Secondly, the interobserver reliability of this method was slightly lower than the other methods. In cases that present with a severe degree of collapse and deformity of the femoral head, it is even more difficult to specify a center point of the femoral head. However, the difference from the method of Reikerås et al., which also used the center of the femoral head as a reference point, suggests involvement of other factors.

Thirdly, we adopted a certain definition for 3D AV in the 3D modeling software as the object of comparison in the present study. In the absence of a gold standard for the definition of 3D AV, various definitions have been used.

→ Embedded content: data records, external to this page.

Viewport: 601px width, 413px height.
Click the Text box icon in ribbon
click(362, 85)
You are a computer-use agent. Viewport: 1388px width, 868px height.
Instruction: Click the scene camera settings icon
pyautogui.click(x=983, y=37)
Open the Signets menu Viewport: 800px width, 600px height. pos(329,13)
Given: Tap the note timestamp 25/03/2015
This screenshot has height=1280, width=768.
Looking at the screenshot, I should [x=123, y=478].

Provided that the other proposed definitions of the neck axis were adopted, e.g., the line of best fit through the centroids of femoral neck slices, different results were expected.

Finally, this study excluded patients with severe contracture of the hip joint. Concerning the severity of hip subluxation, all investigated hips were classified as either normal or Crowe type I. An additional investigation targeting patients with severe hip contracture is necessary.

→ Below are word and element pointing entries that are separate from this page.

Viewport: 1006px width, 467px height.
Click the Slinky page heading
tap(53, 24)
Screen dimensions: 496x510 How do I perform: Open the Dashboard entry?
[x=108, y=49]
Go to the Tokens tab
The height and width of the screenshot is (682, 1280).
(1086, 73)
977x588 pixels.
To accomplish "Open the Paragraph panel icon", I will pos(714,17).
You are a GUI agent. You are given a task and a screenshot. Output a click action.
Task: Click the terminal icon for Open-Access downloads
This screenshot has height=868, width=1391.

For a slightly complicated procedure, the measurement time of our method was significantly longer than the other two methods. But a measurement time of 258 seconds (on average) in exchange for high accuracy and reproducibility is acceptable in practicality.

Conclusion

This simplified 3D method for AV measurement achieves a high accuracy and reproducibility. The results of this simplified method more strongly correlate with the highly reliable results obtained by the 3D modeling software than two previously established cross-sectional CT methods. Utilizing this simplified method may also be cost effective compared with 3D modeling software, which requires advanced computer console devices. Where there is no access to measurements of 3D reconstruction models in the clinical environment, this simplified method is appropriate and practical.